Fig. 3: UNG2-driven uracil removal induces abasic site accumulation in BRCA2-deficient cells upon replication stress.

a Western blot of BRCA2 in U2OS cells transfected with two independent BRCA2 siRNAs (siB2#5 or siB2#8); vinculin is the loading control. b Dot blot detection of abasic sites (AP-DNA) in U2OS cells transfected with siLuc (control) or siBRCA2 siRNAs and then untreated (NT) or treated with cisplatin (50 µM, 1 h, 24 h recovery) or HU (2 mM, 30 h). Methylene blue served as the loading control. One of four independent experiments is shown. c Quantification of AP-DNA intensity normalized to methylene blue. Fluorescence intensity is plotted as arbitrary (arb.) units. Data are mean ± SD, n = 4 independent experiments. Statistical significance was determined by an unpaired, two-tailed Student’s t test. ****p ≤ 0.0001; ns = not significant. d, e Quantification of AP-DNA intensity in PEO1/PEOC4 (d) or CAPAN-1/C2-12 (e) cells, treated as in (b). Mean ± SD of n = 4 independent experiments are plotted. Statistical significance was determined by an unpaired, two-tailed Student’s t test. ***p ≤ 0.001; **p ≤ 0.01; ns = not significant. f Western blot of BRCA2 and BRCA1 after siRNA; LaminB1 is a control. g Quantification of AP-DNA intensity in cells transfected with the indicated siRNAs, treated as in (b). Data from mean ± SD, n = 4 independent experiments. Statistical significance determined by un-paired two-tailed Student’s t test. ****p ≤ 0.0001; **p ≤ 0.01; ns=not significant. h Quantification of AP-DNA intensity in BRCA1 mutant UWB1.289 cells after cisplatin or HU. Data from mean ± SD, n = 4 independent experiments.
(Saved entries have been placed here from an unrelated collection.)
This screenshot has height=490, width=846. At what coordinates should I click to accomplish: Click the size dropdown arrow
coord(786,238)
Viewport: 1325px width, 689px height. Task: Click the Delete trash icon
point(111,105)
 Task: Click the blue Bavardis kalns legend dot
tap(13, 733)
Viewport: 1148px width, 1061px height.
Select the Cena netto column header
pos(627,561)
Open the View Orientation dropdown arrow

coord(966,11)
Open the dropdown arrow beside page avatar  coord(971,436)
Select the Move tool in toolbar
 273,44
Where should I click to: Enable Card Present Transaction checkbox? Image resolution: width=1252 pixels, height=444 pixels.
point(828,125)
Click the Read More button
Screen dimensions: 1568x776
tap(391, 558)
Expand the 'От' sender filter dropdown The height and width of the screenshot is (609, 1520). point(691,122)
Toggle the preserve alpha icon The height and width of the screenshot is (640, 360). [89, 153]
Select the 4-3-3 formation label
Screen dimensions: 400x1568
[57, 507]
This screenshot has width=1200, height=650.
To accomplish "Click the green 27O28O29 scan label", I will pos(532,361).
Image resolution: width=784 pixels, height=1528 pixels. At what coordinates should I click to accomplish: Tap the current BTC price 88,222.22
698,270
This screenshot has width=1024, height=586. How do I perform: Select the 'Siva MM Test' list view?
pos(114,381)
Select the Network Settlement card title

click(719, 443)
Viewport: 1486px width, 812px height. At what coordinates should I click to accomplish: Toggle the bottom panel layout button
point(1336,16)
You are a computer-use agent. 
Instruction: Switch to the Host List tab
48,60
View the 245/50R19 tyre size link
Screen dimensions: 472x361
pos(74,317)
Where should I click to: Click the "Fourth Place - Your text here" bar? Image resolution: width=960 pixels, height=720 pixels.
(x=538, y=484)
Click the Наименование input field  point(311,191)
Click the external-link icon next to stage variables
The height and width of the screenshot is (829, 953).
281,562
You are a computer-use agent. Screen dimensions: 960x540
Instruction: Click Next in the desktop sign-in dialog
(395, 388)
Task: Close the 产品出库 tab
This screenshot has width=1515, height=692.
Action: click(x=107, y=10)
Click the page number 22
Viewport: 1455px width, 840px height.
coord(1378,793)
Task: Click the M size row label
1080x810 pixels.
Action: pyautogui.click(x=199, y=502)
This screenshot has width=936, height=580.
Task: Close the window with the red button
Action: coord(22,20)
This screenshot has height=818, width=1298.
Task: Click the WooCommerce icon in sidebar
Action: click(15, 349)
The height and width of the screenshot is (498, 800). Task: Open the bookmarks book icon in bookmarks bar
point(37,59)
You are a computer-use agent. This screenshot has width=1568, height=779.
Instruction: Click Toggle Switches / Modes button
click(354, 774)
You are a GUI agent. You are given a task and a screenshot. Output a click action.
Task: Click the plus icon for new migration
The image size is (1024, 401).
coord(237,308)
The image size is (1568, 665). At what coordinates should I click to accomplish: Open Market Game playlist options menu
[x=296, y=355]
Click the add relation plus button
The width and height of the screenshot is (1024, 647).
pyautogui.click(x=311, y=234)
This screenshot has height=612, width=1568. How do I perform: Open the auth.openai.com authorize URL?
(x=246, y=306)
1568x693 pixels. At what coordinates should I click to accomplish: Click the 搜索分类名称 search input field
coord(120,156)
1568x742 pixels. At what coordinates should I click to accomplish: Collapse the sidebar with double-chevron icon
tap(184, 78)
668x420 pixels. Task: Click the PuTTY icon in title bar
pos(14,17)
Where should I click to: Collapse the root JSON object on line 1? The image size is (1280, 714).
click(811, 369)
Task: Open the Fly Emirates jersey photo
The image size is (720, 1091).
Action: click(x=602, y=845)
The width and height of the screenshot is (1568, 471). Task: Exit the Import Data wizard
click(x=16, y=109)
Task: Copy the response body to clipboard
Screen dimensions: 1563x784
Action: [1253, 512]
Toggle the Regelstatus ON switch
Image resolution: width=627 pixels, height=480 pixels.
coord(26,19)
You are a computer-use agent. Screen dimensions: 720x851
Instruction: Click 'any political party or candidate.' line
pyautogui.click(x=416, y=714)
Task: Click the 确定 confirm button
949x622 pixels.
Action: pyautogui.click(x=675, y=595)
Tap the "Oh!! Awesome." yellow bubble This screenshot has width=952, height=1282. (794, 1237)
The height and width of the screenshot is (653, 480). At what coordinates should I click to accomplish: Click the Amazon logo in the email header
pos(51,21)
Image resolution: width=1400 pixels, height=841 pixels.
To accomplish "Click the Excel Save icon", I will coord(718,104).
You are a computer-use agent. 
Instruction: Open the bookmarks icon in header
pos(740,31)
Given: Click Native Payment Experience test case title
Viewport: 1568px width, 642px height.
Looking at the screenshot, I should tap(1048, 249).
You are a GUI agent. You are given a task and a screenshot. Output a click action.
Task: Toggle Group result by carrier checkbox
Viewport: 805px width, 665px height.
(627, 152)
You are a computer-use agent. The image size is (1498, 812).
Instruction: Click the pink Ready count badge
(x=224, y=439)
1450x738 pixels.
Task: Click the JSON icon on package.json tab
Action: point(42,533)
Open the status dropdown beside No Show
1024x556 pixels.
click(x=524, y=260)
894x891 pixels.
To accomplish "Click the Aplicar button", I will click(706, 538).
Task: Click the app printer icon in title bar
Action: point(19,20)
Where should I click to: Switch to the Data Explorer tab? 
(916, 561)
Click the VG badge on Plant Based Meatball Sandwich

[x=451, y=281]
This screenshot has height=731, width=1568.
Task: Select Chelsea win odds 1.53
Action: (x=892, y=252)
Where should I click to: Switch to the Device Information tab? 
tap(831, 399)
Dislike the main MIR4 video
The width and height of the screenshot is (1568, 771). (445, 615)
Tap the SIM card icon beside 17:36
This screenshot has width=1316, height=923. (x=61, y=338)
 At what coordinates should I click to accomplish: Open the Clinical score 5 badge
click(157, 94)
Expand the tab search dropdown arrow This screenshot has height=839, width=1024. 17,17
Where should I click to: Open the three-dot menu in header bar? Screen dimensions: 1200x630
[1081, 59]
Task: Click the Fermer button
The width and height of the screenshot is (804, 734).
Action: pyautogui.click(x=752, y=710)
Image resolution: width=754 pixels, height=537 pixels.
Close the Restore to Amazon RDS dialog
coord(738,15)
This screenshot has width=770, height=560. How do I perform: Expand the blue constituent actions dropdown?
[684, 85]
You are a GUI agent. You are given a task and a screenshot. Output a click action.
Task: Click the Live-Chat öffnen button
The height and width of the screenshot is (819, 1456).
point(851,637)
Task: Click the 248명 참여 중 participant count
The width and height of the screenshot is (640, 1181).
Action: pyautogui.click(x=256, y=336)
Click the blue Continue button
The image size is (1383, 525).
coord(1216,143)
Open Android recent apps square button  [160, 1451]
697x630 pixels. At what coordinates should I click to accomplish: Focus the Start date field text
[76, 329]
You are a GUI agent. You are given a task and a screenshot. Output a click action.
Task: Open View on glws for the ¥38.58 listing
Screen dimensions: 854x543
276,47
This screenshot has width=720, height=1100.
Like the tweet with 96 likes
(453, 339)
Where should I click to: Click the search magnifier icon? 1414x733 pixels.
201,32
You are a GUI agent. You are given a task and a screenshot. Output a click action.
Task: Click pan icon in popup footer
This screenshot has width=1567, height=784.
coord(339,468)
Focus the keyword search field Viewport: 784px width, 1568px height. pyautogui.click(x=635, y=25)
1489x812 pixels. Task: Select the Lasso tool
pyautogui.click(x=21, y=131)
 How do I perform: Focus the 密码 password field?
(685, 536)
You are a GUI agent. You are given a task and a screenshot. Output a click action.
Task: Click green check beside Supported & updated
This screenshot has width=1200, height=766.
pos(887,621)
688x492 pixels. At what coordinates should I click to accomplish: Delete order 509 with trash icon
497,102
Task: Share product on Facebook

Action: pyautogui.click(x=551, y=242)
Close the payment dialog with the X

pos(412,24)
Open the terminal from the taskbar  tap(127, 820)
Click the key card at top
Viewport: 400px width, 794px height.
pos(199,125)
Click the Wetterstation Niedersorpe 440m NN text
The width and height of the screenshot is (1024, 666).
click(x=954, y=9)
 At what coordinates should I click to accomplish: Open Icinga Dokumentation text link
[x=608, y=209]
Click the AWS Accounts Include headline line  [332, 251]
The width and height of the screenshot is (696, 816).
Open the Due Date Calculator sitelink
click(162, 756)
Statistical significance was determined as described for (g). i Western blot of BRCA2 and UNG2 after siRNA; α-tubulin is the loading control. j Quantification of AP-DNA intensity in U2OS cells transfected with indicated siRNAs, treated as in (b). Data are mean ± SD of n = 4 independent experiments. Statistical significance was determined as described for (g). k Western blot of BRCA2 and UNG2 in U2OS or UNG2-KO U2OS cells after siRNA. l Quantification of AP-DNA intensity after treatment with cisplatin and HU as described in (b). Data from mean ± SD of n = 7 independent experiments. Statistical significance was determined as described in (g). Western blot images presented represent ≥ 3 blots with similar results. Source data are provided as a Source Data file.